Anxiety
Anxious About Anxiety Itself? Do Less, Not More
Stop researching how to stop anxiety and start doing nothing about it.
Posted July 22, 2022 Reviewed by Tyler Woods
Key points
- Many people are anxious simply about the feeling of anxiety itself.
- Stop trying to find ways to get rid of the anxiety and, instead, act in spite of it.
- Live as if you've already beaten anxiety, even when it's there.
Many people struggling with anxiety become anxious simply about the feeling of anxiety itself. If you have this form of anxiety, you probably worry a lot about why the anxiety is there, whether it will ever go away, and what you should be doing about it.
People with this type of anxiety tend to be hypervigilant to the feeling of anxiety. They are often trying to measure and analyze their feelings for clues as to what brings it on and what calms it down. Most of all, they want to know how to get rid of it. So they tend to do a lot of searching online for strategies to use against anxiety.
The problem is that you are trying very hard to control something that you do not have direct control over. Anxiety doesn't work that way.
The most important concept to know about anxiety is that short-term avoidance of anxiety increases anxiety in the long term.
Anything you do to try to decrease anxiety right now guarantees you more anxiety later. What you resist persists, and that is the root of this problem.

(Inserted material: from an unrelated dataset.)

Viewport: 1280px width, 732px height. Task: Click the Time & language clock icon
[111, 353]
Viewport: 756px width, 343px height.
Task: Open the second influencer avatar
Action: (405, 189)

It's not that you are missing the right strategy to decrease anxiety, it's that the very act of striving for anxiety reduction is the problem.
The best thing to do for anxiety is actually to do less, not more, because what you resist persists.
Anxiety stops being a problem when you stop treating it like a problem.
So, what I suggest is this: for two weeks, try acting as if you've already got anxiety beat. There is nothing to worry about and nothing to figure out about it. You get to move on with your life and do whatever it is you would do if the anxiety were all gone.
If you already had the anxiety beat, would you be online researching articles about anxiety? Would you be reading books about anxiety? Would you be listening to podcasts or watching videos about anxiety? No. So excise all of that activity from your life. If there were a magic bullet that fixes anxiety, you'd have found it by now, anyway.
If you already had anxiety beat, would you be spending time analyzing what to do about anxiety? Would you do relaxation exercises? Would you avoid activities you want to be doing because you are anxious? No. So stop doing all those things. Do nothing at all about anxiety. Let it exist. Even let yourself have a panic attack, and still just keep on living as if you've already won the battle, so there is nothing left to fight.
When you try this and your brain says, "Are you crazy?!", you just ignore it and move right on with your day.
The funny paradox about this approach is that when people really commit to it, this is how the experience of anxiety actually starts to soften. When you cling to the goal of anxiety reduction, relief is impossible. When you let go of the goal of reducing anxiety, that is how relief becomes possible.
So, if you struggle with the problem of worrying about how anxious you are, consider that you are doing too much about anxiety. Do less, not more...in fact, do nothing about it at all.
Surely, what you are doing right now is not working, so trying something different is at least worth a shot.